◆ **Verilen metin**
++++++++++

Sevgili Afşin
On altı yıl, iki ay, iki günlük dünya misafirliğin, işte, böyle başladı, böyle bitti. Halbuki böyle başlamayabilir, böyle devam etmeyebilir, böyle bitmeyebilirdi. Eğer bu memlekette vatanseverlik, ahlâk, şeref gibi insanlık fikir ve meziyetleri hâkim olsaydı, sen, annenin karnında gıdasızlıktan iyi gelişememiş, kalbi arızalı bir yavru olarak doğar ve dertler, üzüntüler, sıkıntılar içinde büyür müydün? Ve yine bu memlekette, doktorluk, gerçek hekimlerin de şereflerini gölgelendirecek şekilde, bir gelir kaynağı mesleği haline gelmeseydi, sen başkentin ilim yuvası olması gereken Tıp Fakültesi’nde bu şekilde hayata veda eder miydin ve sonradan ölüm sebebin, kulaklara «kalb yetersizliği!» olarak fısıldanır mıydı?

++++++++++

◆ **Veri kümesi içeriği**
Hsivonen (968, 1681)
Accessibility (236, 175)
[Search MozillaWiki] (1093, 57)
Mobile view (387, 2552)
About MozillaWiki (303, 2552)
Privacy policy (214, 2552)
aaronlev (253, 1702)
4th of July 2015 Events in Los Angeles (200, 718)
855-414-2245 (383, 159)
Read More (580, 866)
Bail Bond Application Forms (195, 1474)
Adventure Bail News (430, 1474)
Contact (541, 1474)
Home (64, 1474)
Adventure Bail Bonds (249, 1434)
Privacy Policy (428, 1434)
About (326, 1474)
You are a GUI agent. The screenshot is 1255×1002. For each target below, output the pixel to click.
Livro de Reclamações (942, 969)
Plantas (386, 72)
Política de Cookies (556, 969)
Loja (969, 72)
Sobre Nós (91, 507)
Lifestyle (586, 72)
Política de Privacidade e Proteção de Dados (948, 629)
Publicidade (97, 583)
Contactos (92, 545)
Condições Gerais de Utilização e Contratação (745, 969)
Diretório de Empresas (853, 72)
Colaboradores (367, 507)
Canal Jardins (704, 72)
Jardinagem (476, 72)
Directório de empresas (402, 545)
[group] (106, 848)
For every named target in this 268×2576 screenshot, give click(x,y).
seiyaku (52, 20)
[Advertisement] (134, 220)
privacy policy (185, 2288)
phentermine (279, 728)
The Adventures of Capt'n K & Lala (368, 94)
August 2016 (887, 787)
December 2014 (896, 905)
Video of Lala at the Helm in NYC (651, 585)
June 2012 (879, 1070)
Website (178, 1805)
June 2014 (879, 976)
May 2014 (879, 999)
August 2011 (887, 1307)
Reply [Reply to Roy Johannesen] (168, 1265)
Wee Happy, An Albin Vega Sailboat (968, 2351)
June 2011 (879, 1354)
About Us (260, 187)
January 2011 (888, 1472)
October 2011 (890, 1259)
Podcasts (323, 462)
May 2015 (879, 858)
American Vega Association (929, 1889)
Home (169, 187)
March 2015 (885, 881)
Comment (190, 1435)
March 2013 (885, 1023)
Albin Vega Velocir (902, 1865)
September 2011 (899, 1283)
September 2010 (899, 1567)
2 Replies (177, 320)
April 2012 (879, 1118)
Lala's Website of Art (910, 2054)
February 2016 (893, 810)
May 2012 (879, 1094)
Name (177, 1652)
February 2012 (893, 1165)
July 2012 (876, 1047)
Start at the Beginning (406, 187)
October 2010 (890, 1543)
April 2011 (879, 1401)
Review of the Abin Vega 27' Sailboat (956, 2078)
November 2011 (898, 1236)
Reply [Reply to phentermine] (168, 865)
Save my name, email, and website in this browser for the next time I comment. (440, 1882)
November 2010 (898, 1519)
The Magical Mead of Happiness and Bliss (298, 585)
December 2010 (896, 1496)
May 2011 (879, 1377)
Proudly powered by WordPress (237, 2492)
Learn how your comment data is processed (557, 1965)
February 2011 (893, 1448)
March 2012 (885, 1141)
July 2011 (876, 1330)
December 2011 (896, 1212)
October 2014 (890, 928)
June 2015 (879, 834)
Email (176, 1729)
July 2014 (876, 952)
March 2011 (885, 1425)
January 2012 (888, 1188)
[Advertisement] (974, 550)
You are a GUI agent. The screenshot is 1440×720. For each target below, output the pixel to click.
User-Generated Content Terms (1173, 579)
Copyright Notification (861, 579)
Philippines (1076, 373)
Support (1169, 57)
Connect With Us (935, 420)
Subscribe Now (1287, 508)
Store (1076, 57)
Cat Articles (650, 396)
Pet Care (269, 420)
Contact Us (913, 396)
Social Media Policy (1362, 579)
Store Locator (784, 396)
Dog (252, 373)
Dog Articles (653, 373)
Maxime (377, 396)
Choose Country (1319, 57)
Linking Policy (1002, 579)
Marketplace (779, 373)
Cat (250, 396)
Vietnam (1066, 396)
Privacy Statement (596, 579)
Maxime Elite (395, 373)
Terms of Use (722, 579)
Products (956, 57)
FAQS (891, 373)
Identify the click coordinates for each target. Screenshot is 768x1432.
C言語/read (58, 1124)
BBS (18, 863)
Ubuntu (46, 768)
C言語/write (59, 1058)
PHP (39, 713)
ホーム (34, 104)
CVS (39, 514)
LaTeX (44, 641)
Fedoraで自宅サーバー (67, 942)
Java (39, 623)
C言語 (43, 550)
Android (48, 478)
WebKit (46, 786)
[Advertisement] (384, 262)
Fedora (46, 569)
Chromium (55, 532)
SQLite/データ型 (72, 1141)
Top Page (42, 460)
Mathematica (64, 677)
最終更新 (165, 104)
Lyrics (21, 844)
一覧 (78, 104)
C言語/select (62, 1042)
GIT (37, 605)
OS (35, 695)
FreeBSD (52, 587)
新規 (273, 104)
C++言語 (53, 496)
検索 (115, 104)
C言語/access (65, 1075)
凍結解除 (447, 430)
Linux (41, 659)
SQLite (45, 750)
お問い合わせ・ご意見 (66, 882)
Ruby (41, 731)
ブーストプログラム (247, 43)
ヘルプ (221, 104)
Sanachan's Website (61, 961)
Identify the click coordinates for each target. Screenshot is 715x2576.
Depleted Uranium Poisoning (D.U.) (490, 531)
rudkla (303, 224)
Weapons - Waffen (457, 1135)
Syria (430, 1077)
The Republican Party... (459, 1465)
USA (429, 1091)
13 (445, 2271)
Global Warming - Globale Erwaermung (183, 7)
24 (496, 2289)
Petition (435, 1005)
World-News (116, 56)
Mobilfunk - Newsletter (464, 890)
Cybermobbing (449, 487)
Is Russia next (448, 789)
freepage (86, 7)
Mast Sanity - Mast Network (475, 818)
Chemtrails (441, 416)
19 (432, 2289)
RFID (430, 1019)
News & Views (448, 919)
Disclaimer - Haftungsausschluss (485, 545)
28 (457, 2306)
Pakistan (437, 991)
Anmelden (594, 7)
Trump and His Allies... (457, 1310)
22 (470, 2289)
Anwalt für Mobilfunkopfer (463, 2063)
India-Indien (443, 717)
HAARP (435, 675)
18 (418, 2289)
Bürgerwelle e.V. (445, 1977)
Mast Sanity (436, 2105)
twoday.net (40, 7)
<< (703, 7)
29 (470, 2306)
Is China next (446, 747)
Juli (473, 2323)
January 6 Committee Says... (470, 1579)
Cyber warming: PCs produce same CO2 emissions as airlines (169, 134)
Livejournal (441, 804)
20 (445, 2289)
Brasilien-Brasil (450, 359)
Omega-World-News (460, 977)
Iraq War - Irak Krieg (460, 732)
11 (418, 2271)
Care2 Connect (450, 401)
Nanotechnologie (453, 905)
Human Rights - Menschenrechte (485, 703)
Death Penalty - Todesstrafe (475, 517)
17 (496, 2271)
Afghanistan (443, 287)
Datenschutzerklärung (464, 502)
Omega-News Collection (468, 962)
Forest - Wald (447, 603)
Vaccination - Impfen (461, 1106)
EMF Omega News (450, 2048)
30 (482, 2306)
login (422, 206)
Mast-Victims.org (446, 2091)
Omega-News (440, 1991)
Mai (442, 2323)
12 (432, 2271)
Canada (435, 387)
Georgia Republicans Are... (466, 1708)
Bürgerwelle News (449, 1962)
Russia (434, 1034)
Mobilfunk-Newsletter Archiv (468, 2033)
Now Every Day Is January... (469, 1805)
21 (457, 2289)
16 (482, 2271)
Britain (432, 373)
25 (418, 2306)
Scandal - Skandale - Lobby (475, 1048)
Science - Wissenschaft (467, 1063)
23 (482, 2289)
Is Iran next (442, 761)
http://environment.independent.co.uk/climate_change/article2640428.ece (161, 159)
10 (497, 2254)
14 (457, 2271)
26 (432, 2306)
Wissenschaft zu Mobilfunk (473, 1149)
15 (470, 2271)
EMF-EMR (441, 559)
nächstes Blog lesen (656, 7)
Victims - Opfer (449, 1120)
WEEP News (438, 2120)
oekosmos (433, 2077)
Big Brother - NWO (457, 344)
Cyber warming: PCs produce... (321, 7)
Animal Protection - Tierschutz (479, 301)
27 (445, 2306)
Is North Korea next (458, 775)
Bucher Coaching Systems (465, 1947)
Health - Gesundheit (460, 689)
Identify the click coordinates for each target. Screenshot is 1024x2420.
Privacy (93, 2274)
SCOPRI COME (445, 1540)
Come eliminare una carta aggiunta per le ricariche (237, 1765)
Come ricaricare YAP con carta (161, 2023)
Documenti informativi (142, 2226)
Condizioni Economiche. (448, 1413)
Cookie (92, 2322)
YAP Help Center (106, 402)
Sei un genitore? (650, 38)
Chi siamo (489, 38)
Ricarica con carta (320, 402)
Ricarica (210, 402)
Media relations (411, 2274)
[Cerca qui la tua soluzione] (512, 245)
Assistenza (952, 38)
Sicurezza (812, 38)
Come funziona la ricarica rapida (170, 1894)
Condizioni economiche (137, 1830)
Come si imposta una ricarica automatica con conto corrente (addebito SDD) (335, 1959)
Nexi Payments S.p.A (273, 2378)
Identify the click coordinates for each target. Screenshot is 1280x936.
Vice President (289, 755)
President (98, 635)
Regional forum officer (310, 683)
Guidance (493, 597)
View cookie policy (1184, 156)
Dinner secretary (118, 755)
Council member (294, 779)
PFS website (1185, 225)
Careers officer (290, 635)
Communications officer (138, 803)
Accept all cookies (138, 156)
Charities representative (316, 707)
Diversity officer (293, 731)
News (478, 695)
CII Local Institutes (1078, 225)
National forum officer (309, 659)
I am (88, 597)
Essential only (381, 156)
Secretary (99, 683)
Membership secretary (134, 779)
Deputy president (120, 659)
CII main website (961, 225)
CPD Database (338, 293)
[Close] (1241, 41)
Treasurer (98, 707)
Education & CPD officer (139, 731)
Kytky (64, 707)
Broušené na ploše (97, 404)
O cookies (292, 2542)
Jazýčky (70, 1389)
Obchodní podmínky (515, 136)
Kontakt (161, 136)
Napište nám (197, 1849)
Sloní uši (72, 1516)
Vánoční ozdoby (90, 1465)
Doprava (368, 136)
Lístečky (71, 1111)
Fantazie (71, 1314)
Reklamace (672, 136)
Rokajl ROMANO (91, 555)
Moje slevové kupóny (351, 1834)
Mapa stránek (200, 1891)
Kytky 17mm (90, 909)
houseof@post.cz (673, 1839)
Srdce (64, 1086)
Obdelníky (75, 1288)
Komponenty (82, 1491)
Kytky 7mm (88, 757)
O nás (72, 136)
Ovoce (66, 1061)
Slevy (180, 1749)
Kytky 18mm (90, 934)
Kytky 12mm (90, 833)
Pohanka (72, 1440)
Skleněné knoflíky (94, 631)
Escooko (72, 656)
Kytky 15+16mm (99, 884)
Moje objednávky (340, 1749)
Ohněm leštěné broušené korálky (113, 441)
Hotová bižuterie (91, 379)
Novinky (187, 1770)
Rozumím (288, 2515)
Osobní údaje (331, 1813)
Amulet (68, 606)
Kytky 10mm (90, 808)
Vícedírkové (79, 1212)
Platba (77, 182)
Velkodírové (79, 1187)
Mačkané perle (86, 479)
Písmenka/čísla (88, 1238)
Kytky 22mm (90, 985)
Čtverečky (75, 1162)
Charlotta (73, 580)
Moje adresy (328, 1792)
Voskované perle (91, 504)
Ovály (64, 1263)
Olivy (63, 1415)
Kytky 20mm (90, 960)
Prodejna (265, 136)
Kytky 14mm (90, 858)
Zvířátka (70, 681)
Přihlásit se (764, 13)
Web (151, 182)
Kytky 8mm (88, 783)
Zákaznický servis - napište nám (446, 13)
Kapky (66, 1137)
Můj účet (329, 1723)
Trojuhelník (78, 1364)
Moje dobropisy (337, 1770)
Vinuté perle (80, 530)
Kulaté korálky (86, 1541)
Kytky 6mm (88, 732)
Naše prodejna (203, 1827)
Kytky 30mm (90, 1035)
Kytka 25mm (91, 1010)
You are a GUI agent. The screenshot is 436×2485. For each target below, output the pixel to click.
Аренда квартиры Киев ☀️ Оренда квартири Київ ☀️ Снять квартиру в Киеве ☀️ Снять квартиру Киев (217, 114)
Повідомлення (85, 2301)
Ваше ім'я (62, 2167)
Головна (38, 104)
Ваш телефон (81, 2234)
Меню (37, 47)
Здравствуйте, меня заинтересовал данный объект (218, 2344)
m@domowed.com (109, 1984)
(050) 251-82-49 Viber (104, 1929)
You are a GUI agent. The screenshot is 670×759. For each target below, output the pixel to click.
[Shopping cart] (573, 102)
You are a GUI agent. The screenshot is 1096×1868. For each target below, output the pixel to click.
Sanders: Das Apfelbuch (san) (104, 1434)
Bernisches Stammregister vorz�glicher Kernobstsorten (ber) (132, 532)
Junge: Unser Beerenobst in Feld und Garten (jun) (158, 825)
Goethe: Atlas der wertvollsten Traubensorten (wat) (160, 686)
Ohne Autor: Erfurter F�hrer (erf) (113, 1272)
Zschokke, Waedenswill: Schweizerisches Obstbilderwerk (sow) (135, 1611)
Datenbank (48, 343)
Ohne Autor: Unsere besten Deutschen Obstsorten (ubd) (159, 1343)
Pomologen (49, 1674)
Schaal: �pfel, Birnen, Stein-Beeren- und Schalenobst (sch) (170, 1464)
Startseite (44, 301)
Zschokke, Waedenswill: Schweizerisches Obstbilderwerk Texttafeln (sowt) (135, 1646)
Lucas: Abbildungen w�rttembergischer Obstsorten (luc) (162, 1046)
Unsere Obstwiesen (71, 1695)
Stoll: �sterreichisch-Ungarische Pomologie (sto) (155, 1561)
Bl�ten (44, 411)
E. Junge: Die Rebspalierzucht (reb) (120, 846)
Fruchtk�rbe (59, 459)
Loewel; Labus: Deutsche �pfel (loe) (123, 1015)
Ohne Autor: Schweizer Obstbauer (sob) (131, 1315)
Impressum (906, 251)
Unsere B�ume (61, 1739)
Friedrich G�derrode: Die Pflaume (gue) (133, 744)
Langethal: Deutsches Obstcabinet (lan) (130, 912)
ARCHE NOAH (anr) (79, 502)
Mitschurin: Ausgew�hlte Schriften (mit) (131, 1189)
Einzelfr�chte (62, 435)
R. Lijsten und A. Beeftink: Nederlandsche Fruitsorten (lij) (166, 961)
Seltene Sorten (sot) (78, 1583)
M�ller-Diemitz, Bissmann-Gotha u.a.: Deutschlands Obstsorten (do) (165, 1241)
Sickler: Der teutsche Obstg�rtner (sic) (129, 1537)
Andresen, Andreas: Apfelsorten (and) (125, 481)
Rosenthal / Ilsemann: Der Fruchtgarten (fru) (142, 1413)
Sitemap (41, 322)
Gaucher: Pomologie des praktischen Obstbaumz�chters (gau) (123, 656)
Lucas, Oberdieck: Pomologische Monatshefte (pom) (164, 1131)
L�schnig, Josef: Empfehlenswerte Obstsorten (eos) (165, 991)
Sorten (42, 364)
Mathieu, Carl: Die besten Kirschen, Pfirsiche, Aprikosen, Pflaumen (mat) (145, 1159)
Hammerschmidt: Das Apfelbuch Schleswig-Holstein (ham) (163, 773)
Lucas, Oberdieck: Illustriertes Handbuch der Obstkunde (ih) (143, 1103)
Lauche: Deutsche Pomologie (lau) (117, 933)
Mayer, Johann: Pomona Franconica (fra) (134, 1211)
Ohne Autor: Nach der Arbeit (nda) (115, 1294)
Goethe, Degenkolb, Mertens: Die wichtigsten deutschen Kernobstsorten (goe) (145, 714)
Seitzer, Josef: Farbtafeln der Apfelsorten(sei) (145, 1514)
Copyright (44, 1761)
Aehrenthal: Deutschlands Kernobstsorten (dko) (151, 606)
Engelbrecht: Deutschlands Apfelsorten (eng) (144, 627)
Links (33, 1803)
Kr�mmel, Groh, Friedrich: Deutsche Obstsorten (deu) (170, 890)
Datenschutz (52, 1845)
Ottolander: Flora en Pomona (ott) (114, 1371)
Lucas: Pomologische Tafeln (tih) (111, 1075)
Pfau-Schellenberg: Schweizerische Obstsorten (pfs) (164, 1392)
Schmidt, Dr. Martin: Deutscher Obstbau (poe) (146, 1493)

++++++++++

◆ **Alıştırma görevleri**
[1] Kayıtlarda "Cyber warming: PCs produce same" ifadesini içeren satırla başlayıp "Nanotechnologie (453, 905)" ifadesini içeren satırla biten bölümü, iki uç satır da dahil olmak üzere, hiçbir değişiklik yapmadan yazın.
[2] Afşin'e yazılan mektubu son cümlesinden sonra sürdürün.

◆ **Beklenen sonuçlar**
[1]
Cyber warming: PCs produce same CO2 emissions as airlines (169, 134)
Livejournal (441, 804)
20 (445, 2289)
Brasilien-Brasil (450, 359)
Omega-World-News (460, 977)
Iraq War - Irak Krieg (460, 732)
11 (418, 2271)
Care2 Connect (450, 401)
Nanotechnologie (453, 905)

[2]
Senin bu kara yazın, bu öksüz vatanın da kara yazısıdır.
***
Seni, hastahanenin ölüleri bekletilen yerine kaldırmışlardı. O gecenin geri kalan saatleri, ertesi gün ve gece, pazar sabahı orada yattın. Halil Talay Enişten, seni orada gördüğü zaman fenalık geçirdi. Söylediğine göre, yattığın taşın üzerinde bir ölüye değil, uyuyan bir meleğe benziyordun. O kadar canlı idin. Eniştene baygınlık geçirten de bu canlı halindi.
Cenaze törenin de çok hazin oldu. Başta, her yaştan fikir ve dâvâ arkadaşlarımız olmak üzere, seni ve bizi sevenler Hacı Bayram’da toplanmışlardı. İstanbul’dan Sadettin Tezcan Enişten, Samsun’dan Dr. Tevetoğlu gelmişlerdi.
İstanbul’dan Atsız Amcan da gelmişti. Ama, cenazende bulunmaya dayanamayacağını anlayarak bir gün sonra… Hayatın nice kasırgalarına göz kırpmadan göğüs germiş; kayalar kadar sağlam bir irade, senin tabutunun arkasından yürümek kudretini kendinde bulamamıştı.
Sen, seni sevenlerin ellerinin üzerinde mezara giderken, Amcan, kendisini İstanbul’dan Ankara’ya getiren trende, sonradan kabir taşma yazdırdığımız şu ağıtı kaleme alıyordu:
V E D Â
Ne ümitlerle gelip dünyaya,
En güzel ismi takındın: Afşin!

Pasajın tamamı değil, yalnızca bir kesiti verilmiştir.